*EXERCISE DESCRIPTION*
Set down word for word each line from the one containing "The height and" through the end of the records, both included. Do not copy any pictures.

Excerpts from a dataset
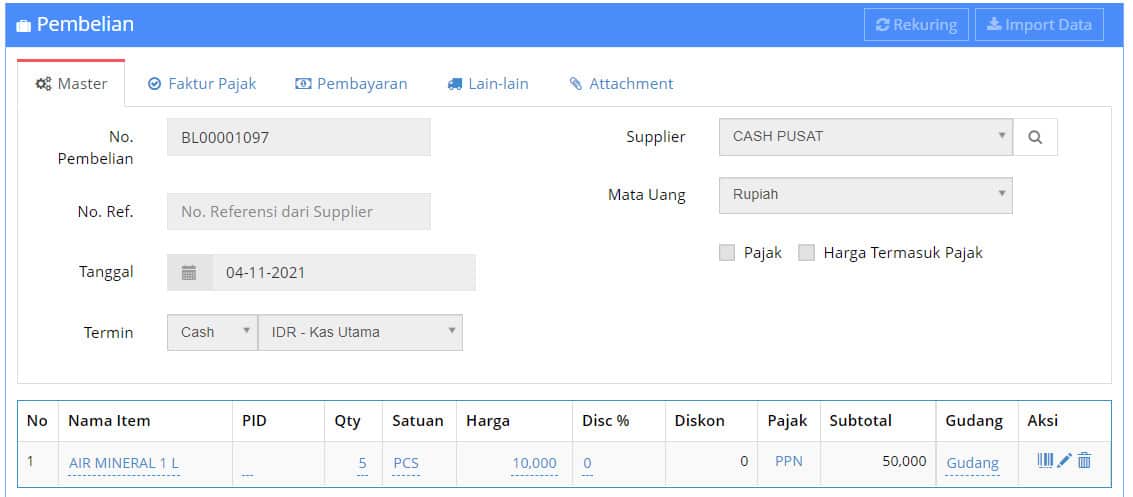The width and height of the screenshot is (1133, 497).
Task: Click the supplier search magnifier icon
Action: click(x=1035, y=138)
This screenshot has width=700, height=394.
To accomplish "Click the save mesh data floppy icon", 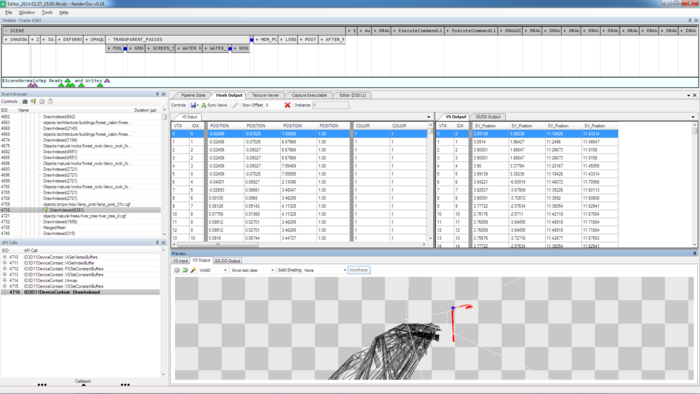I will click(x=193, y=105).
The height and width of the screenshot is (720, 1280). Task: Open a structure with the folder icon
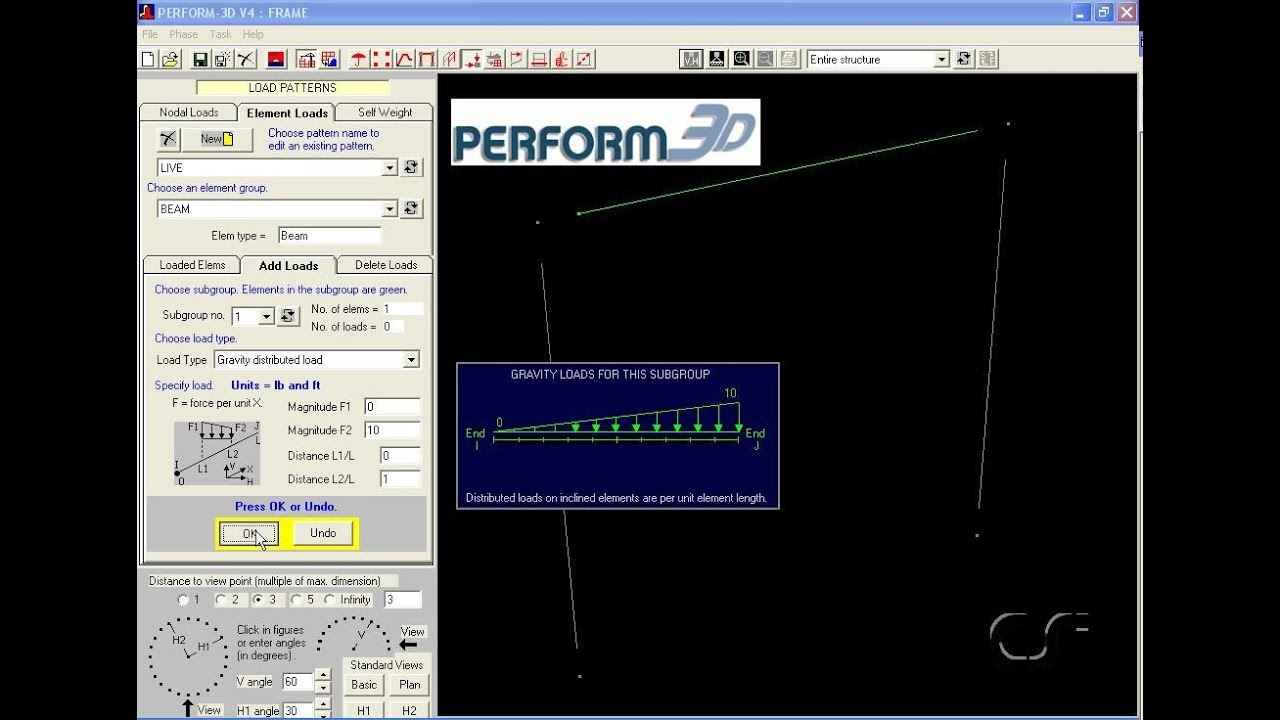pos(170,60)
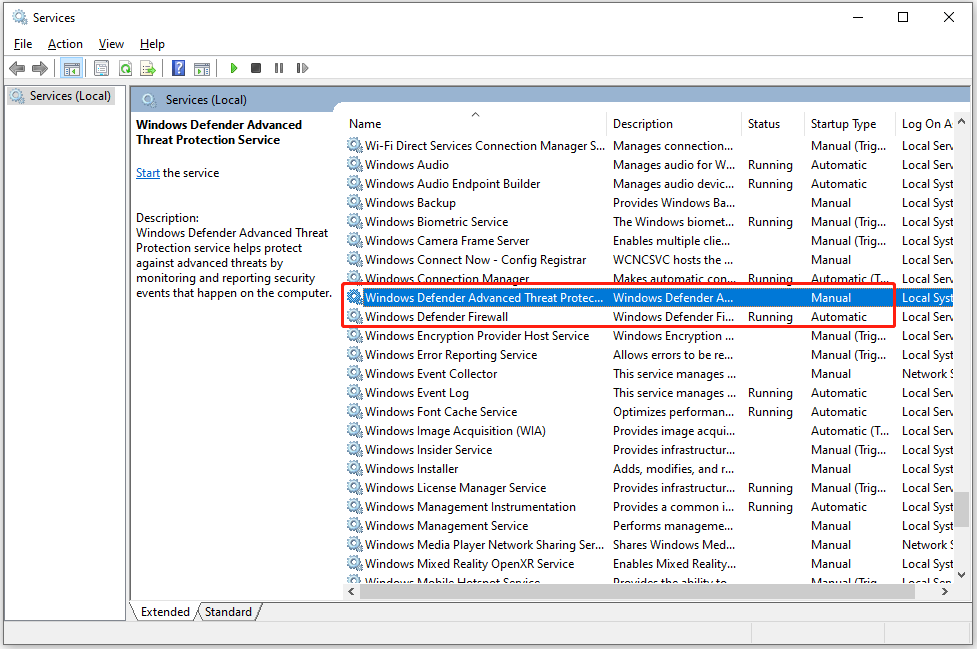This screenshot has height=649, width=977.
Task: Select Services (Local) in the left pane
Action: [x=64, y=95]
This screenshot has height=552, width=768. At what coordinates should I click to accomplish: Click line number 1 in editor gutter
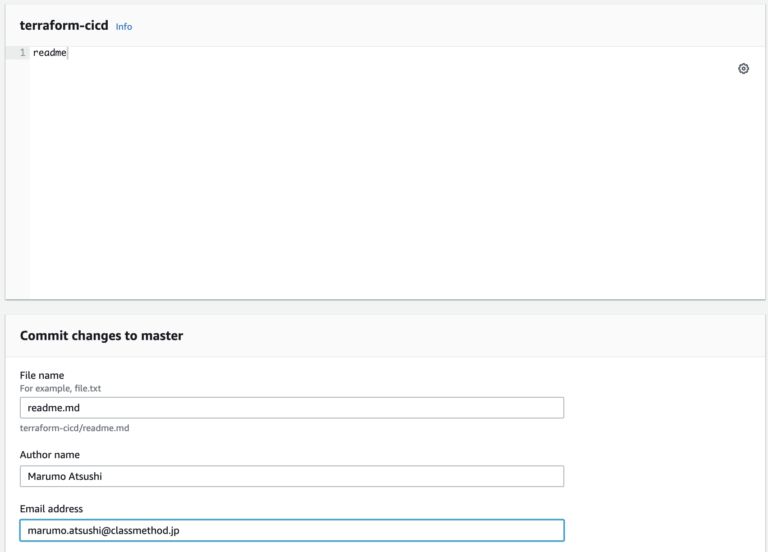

*RESPONSE TO THIS EXERCISE*
The height and width of the screenshot is (720, 1280). Task: Open a structure with the folder icon
pos(170,60)
This screenshot has height=649, width=977.
Task: Select Services (Local) in the left pane
Action: [x=64, y=95]
This screenshot has height=552, width=768. At what coordinates should I click to accomplish: Click line number 1 in editor gutter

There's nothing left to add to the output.